*Exercise material*.
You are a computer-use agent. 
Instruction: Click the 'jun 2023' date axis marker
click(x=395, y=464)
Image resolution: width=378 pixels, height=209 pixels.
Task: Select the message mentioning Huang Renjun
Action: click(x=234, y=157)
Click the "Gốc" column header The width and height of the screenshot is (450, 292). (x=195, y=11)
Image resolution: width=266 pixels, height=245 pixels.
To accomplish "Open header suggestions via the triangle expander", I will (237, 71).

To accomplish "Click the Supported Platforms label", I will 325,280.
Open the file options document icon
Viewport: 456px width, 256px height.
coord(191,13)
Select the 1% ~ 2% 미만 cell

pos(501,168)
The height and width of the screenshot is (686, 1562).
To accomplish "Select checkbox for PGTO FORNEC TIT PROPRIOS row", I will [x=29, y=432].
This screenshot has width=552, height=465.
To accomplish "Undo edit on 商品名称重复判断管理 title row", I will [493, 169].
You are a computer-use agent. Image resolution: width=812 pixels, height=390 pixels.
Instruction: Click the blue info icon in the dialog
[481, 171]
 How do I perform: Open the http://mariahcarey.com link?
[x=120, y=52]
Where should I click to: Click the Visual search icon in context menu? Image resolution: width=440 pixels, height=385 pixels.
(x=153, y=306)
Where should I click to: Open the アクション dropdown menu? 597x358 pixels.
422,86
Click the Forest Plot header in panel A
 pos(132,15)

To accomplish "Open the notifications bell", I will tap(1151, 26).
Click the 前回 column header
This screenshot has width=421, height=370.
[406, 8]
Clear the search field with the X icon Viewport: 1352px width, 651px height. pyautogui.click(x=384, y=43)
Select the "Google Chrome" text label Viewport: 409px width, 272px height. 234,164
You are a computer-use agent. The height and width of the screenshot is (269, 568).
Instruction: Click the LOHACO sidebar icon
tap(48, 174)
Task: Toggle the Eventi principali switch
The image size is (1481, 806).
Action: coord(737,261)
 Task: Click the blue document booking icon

*Exercise objective*.
Each line of the data is to be output exactly, with none skipped.

*Finished task*.
You are a computer-use agent. 
Instruction: Click the 'jun 2023' date axis marker
click(x=395, y=464)
Image resolution: width=378 pixels, height=209 pixels.
Task: Select the message mentioning Huang Renjun
Action: click(x=234, y=157)
Click the "Gốc" column header The width and height of the screenshot is (450, 292). (x=195, y=11)
Image resolution: width=266 pixels, height=245 pixels.
To accomplish "Open header suggestions via the triangle expander", I will (237, 71).

To accomplish "Click the Supported Platforms label", I will 325,280.
Open the file options document icon
Viewport: 456px width, 256px height.
coord(191,13)
Select the 1% ~ 2% 미만 cell

pos(501,168)
The height and width of the screenshot is (686, 1562).
To accomplish "Select checkbox for PGTO FORNEC TIT PROPRIOS row", I will [x=29, y=432].
This screenshot has width=552, height=465.
To accomplish "Undo edit on 商品名称重复判断管理 title row", I will [493, 169].
You are a computer-use agent. Image resolution: width=812 pixels, height=390 pixels.
Instruction: Click the blue info icon in the dialog
[481, 171]
 How do I perform: Open the http://mariahcarey.com link?
[x=120, y=52]
Where should I click to: Click the Visual search icon in context menu? Image resolution: width=440 pixels, height=385 pixels.
(x=153, y=306)
Where should I click to: Open the アクション dropdown menu? 597x358 pixels.
422,86
Click the Forest Plot header in panel A
 pos(132,15)

To accomplish "Open the notifications bell", I will tap(1151, 26).
Click the 前回 column header
This screenshot has width=421, height=370.
[406, 8]
Clear the search field with the X icon Viewport: 1352px width, 651px height. pyautogui.click(x=384, y=43)
Select the "Google Chrome" text label Viewport: 409px width, 272px height. 234,164
You are a computer-use agent. The height and width of the screenshot is (269, 568).
Instruction: Click the LOHACO sidebar icon
tap(48, 174)
Task: Toggle the Eventi principali switch
The image size is (1481, 806).
Action: coord(737,261)
 Task: Click the blue document booking icon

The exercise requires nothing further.